Owner and head baker Lydia Cowles says Twenty-Seventh Heaven moved to the downtown location for a handful of reasons, including its larger kitchen, accessibility to more customers, and better parking. Cowles says the bakery’s lease at its South Hill location was coming to an end, providing an opportunity to move.
“The front of the house was so big … we couldn’t expand our kitchen at all,” Cowles says of the South Hill space, which was less than 1,400 square feet. The new space is about 2,000 square feet, she says.
“My office is three times the size, and I have a giant dry storage room,” Cowles says.
Renovating the space required plumbing work, as well as connecting to the three-phase electric system that runs through the west end of the block. The biggest project, Cowles says, was the flooring.
“All the floors upstairs were raw wood, and the health department wants your floors to be nonporous and cleanable,” Cowles says. “My parents do flooring. They mostly do tile, but my dad sanded those floors down and used a lot of wood filler ... and a resin seal on top.”
The basement of the space is remodeled into a 500-square-foot leasable events space Cowles is calling Twenty-Seventh Heaven Underground. The events space once functioned as a speakeasy, she says, and many historical elements have been left untouched, such as original tile floors, stairs leading to a door that has since been walled over, and a closet in a corner whose walls are scrawled with graffiti and signatures with dates going back more than 100 years.
Twenty-Seventh Heaven’s offerings include six breads, three of which are vegan. The bake shop also makes bagels, scones, cookies, granola, dog treats, and coffee cakes. Cinnamon swirl loaves are available on Saturdays. On Thursdays, the bake shop sells pretzels made from bread dough scraps.
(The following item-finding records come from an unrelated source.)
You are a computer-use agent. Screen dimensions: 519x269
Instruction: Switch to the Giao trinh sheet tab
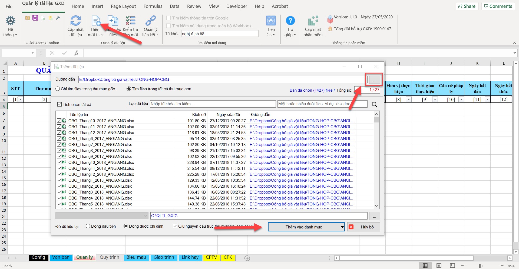tap(164, 257)
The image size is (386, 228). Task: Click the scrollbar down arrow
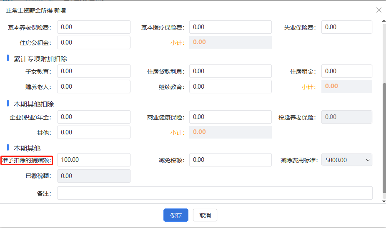(384, 201)
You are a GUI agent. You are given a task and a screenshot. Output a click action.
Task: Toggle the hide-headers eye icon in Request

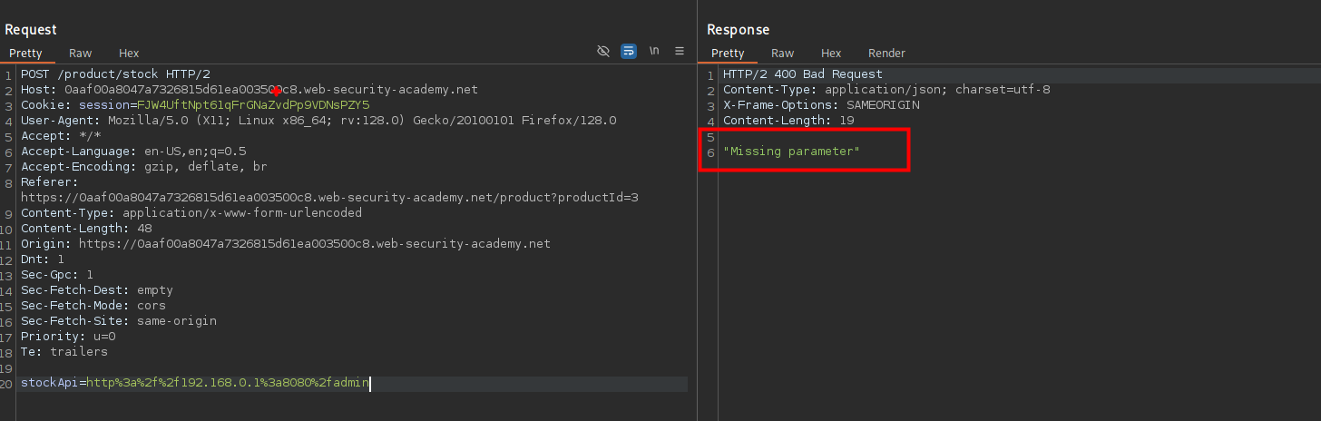603,52
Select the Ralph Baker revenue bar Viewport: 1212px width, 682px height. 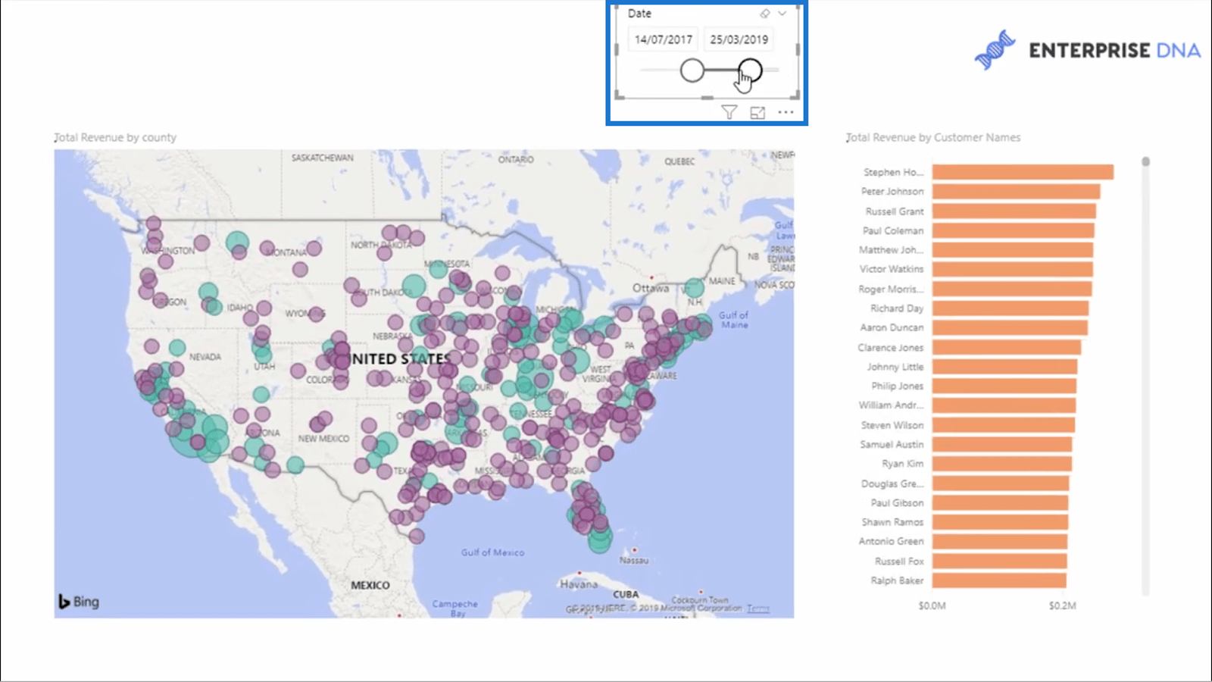999,580
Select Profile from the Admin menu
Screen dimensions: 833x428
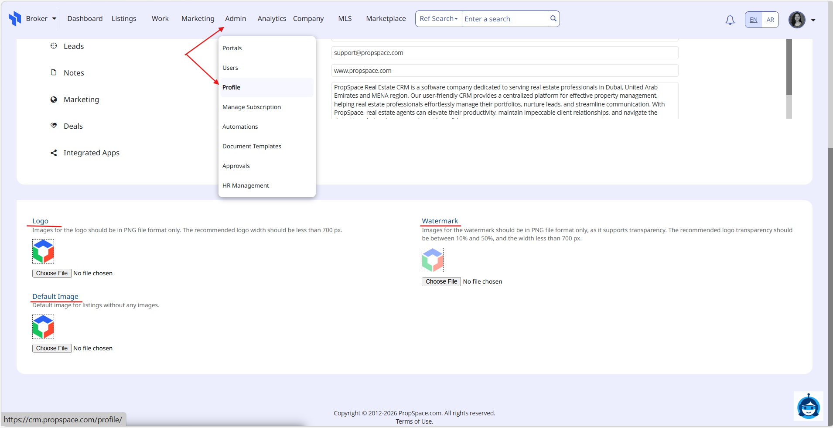[231, 87]
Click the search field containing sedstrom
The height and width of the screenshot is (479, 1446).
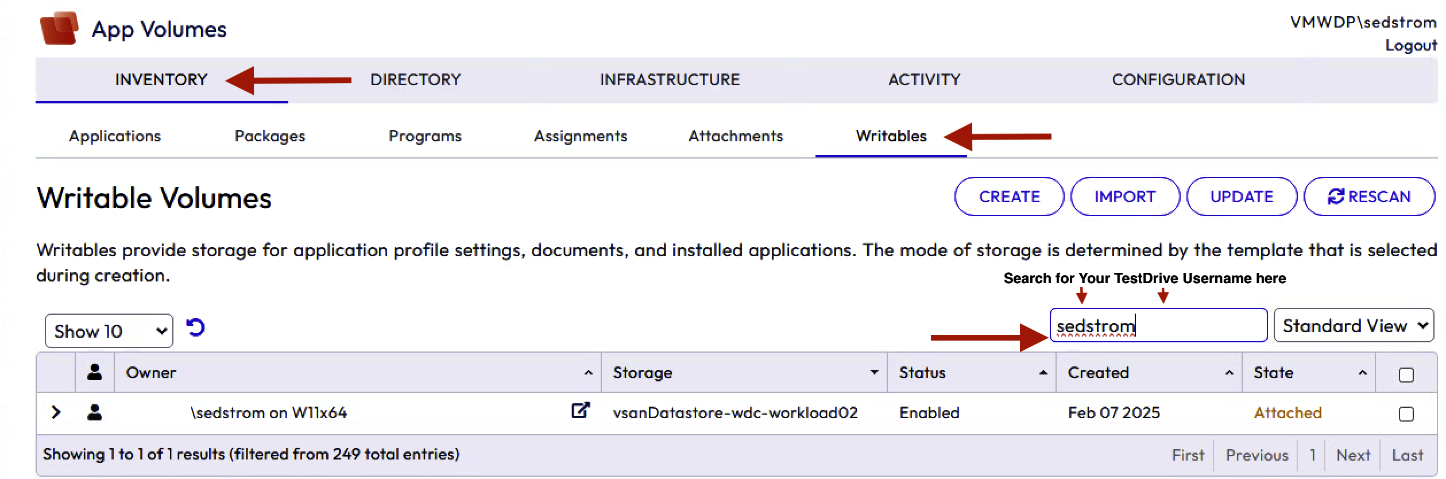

Grilled cheese sandwiches are available daily after 10:30 a.m.
Cowles says she doesn’t intend to expand the variety of Twenty-Seventh Heaven’s menu but is focusing on increasing the volume of baked goods currently offered to meet demand. Pedestrian traffic downtown has already significantly increased sales, Cowles says.
In addition to food options, Twenty-Seventh Heaven’s menu includes French press and cold brew coffee, loose leaf teas, homemade vanilla chai lattes, matcha lattes, and homemade hot cocoa. Twenty-Seventh Heaven is open 7:30 a.m. to 1:30 p.m. Wednesday to Saturday.
Cowles and her assistant baker handle all of the bake shop’s operations, she says. However, she’s considering hiring an additional employee.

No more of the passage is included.